Our study has some strengths. First, to our knowledge, this study is the first to demonstrate enhanced prognostic ability for 28-day mortality in ICU patients via the combination of metastatic cancer, MEWS, lac concentration, NLR, INR, and osmolarity level. Second, the sample size in our study was relatively large, which reduced selection bias. Furthermore, we applied different probability models to evaluate the mionl-MEWS model in order to ensure the scientific nature and credibility of the results. Third, the parameters included in the mionl-MEWS model are objective and easily accessible among laboratory parameters that are widely available to clinicians. Fourth, the constructed nomogram makes 28-day mortality prediction easy and rapid in clinical practice.
Nevertheless, it is important to recognize the limitations of our study. Our data were collected retrospectively from the MIMIC-III database, and because this was a single-center retrospective study, it might be difficult to extend the findings to other hospitals. External validation in cohorts from other countries is needed to generalize our findings. Additionally, due to incomplete data collection and inaccurate data elements from the MIMIC-III database, the potential for bias cannot be excluded.

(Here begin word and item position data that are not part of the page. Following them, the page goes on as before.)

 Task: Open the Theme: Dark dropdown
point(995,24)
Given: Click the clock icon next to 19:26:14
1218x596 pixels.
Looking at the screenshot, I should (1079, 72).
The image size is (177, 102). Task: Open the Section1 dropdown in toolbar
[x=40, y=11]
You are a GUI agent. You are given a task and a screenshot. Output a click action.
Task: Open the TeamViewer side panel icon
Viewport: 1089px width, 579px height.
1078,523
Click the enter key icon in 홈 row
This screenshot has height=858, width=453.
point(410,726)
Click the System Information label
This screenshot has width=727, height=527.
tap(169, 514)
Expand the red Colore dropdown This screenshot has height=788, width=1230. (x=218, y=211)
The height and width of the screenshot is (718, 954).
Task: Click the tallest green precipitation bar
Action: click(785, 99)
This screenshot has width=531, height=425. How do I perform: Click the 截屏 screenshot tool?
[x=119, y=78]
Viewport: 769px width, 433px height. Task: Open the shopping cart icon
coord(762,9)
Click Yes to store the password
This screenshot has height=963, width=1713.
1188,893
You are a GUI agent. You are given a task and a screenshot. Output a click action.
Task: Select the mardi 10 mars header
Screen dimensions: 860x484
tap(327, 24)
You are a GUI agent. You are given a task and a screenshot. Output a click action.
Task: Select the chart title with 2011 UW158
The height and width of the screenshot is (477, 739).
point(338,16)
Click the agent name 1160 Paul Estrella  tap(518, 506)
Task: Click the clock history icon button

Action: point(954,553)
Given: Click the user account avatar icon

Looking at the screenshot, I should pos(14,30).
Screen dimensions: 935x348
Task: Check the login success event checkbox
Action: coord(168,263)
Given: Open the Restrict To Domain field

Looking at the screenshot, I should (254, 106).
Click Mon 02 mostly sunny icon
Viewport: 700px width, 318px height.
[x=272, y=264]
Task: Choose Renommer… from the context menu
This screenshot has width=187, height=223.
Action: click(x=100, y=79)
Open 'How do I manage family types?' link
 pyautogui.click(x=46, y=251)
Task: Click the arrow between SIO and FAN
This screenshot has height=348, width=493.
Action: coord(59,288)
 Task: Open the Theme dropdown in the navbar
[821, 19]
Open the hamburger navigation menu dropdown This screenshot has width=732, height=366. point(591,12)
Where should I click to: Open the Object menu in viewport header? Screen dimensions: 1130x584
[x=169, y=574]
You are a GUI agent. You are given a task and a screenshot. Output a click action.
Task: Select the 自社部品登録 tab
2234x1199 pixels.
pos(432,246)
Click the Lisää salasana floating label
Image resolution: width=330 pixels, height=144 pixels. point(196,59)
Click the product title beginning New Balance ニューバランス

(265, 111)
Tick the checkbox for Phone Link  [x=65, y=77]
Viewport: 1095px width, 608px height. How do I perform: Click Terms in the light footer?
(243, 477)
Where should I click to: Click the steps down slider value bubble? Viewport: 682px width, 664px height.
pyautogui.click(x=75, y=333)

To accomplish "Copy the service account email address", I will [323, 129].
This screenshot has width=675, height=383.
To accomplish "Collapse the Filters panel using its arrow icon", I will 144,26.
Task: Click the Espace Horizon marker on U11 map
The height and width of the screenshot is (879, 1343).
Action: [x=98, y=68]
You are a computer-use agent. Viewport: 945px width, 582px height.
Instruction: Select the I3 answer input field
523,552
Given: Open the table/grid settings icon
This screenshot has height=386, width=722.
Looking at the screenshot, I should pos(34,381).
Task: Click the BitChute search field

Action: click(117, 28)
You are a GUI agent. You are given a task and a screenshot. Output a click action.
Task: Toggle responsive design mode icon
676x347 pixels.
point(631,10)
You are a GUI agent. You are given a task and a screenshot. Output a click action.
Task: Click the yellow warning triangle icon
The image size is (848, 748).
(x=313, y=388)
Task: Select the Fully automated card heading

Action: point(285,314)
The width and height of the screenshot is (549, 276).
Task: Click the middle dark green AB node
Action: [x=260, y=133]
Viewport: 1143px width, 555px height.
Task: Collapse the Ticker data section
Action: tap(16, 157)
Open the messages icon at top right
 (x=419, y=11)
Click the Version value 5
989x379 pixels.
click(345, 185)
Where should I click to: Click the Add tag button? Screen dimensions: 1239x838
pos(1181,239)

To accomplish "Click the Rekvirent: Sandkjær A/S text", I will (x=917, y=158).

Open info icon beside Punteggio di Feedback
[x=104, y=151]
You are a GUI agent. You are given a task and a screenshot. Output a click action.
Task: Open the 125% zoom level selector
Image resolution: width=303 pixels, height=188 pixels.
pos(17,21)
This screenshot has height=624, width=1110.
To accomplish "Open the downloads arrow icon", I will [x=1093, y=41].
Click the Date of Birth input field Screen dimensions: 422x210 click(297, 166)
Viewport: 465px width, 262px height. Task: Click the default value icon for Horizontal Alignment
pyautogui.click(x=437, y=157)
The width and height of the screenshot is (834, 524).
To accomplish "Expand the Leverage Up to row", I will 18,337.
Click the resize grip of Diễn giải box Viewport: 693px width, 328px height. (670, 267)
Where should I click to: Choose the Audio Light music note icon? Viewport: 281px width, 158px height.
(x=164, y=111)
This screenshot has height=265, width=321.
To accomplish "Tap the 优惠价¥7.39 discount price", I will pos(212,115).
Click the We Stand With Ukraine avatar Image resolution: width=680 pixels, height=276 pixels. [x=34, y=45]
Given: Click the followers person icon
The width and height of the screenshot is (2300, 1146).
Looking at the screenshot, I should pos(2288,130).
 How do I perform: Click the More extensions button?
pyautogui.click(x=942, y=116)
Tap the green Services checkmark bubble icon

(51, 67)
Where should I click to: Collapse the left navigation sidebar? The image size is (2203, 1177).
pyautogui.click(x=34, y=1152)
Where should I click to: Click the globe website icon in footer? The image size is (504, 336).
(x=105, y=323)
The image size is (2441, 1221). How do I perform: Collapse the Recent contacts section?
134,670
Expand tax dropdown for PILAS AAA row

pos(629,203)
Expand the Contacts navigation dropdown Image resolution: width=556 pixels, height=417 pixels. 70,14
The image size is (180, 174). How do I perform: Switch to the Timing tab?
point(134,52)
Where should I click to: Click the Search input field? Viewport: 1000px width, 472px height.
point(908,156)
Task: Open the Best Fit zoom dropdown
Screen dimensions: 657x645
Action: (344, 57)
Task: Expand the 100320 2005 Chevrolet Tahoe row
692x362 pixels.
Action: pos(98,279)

In the present study, we developed a prediction model, the mionl-MEWS, for the 28-day mortality of critically ill patients admitted to the ICU, demonstrated internal validation, and ensured the included clinical variables can be easily obtained in resource-limited settings. Our results showed that the mionl-MEWS offered higher predictive value for the 28-day mortality of critically ill patients compared with other scoring variables and/or systems. However, additional research is required to demonstrated whether the mionl-MEWS can be applied widely and extensively.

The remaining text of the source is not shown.